I think the comparison with Newton, assuming you are referring to Newton's works in physics and optics, is unwarranted because him and Pseudo-dyonisius stand on opposite sides of an epistemological divide. Pre modern intellectual work was primarily about interpreting and finding truth within a canon of works of authors in the antiquity. We don't care who wrote Newton's Principia because they stand on the strength of their argument and of empirical evidence. You can't say the same thing about De Coelesti Hierarchia because it doesn't make any argument it just states some facts that have been revealed to the author through divine revelation.

When all of your arguments are appeals to authority, who the author is becomes extermely important. Are you really going to believe some anonymous guy that tells you they received divine revelation when they are also pretending to be a mythical character that lived 500 years earlier?

lack of evidence for some of jesus miracles

Some? If we go even by apologists like Habermas there are only a handful of "minimal facts" about Jesus's life at all in post-enlightenment Biblical scholarship.

Think about it from the perspective of someone who is already religious: you are already prepared to believe on faith that the gospels are a historical account. Many miracles would have only a few witnesses, so it is not surprising that they would not be recorded by historians (there probably were many false accounts of miracolous healers at the time and it would get lost among the fakes). But some of them are so huge and public that they couldn't escape notice.

As far as I am concerned I only believe (1) and partially (6) of that list with any certainty. There's too much conjecture in this part of history, if this standard of proof was applied uniformly we would believe in the existence of the philosopher stone too.

Think about it from the perspective of someone who is already religious: you are already prepared to believe on faith that the gospels are a historical account.

Well, we're talking about reconciling with modernity so we should consider just what problems modernity is throwing up. If the claim is just that someone who refuses to believe in them through sheer force of will, fair enough I guess. I thought the point was to unify modernity and religion not just ignore the former.

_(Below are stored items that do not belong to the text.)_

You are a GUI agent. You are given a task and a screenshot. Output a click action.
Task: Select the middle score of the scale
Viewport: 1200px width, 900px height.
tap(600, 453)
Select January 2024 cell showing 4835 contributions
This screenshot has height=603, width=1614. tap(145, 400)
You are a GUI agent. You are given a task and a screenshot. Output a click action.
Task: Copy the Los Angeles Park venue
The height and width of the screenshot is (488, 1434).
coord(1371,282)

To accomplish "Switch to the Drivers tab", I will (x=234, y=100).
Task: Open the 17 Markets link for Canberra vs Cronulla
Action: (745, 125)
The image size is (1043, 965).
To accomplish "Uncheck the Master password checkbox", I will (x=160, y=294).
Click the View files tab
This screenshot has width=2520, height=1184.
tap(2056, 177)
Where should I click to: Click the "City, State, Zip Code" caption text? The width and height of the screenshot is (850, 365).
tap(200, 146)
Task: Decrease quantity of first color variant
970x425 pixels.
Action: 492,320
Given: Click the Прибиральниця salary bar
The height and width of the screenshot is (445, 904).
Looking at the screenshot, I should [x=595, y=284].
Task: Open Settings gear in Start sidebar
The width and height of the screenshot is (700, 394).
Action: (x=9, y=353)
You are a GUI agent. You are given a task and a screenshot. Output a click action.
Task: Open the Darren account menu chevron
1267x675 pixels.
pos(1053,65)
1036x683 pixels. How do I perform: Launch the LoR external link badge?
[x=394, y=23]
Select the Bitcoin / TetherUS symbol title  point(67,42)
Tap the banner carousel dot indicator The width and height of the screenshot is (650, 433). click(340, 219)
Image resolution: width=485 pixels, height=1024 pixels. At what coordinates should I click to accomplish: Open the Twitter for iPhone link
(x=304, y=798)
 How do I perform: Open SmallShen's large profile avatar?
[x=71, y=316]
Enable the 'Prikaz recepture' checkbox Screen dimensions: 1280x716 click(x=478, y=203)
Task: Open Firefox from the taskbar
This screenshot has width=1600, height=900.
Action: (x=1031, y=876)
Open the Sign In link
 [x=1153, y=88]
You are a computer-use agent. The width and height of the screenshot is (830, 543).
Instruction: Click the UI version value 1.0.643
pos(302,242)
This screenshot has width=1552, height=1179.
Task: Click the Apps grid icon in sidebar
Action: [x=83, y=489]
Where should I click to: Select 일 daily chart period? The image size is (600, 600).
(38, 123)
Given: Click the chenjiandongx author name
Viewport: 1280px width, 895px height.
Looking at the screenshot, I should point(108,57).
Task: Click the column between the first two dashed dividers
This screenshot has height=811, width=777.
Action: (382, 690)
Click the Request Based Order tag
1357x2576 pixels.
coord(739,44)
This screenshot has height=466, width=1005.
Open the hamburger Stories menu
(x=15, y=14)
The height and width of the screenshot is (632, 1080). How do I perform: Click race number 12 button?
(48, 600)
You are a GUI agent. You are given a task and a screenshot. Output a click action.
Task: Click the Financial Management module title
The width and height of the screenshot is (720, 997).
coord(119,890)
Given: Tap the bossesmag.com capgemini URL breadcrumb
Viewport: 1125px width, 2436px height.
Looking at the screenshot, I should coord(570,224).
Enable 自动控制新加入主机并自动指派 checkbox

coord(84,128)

And one of the problems modernity poses is precisely to the unity or reliability of Scripture. It actually strikes me as one of the bigger ones: plenty of books were entered into the canon because of their alleged authors. If we now prove the authors almost certainly didn't write it and we can glean minimal information, a Christian can say "well, God inspired us to canonize that book" anyway, but it seems way more novel and thus, a sign of special pleading.

Given the claims in various books of the New Testament, there really should be independent historical verification of some of these events, if they happened at all.

Matthew 27:51-53 comes to mind. Astounding mass miracles seen by many according to the Bible. Strangely lacking any mention outside of that text which was written decades later by an anonymous author.

Strangely lacking any mention outside of that text which was written decades later by an anonymous author.

Yeah, all these so-called 'historians' claiming this guy named Julius Caesar existed and went around conquering other countries. The Chinese and South American civilisations never mention a word about him, just these "Europeans"! Fishy, that!

If Romans at the time also lacked any mention of his great acts outside of a single anonymous non-contemporaneous source then we'd be damned skeptical. Lack of ancient South American mention is obviously not relevant.

Astounding mass miracles viewed by many in the region, such as described in Matthew 27:51-53 as an off the top of my head example, should have locals mentioning it. Not the ancient Chinese of course, but the people in that region supposedly experiencing mass miracles.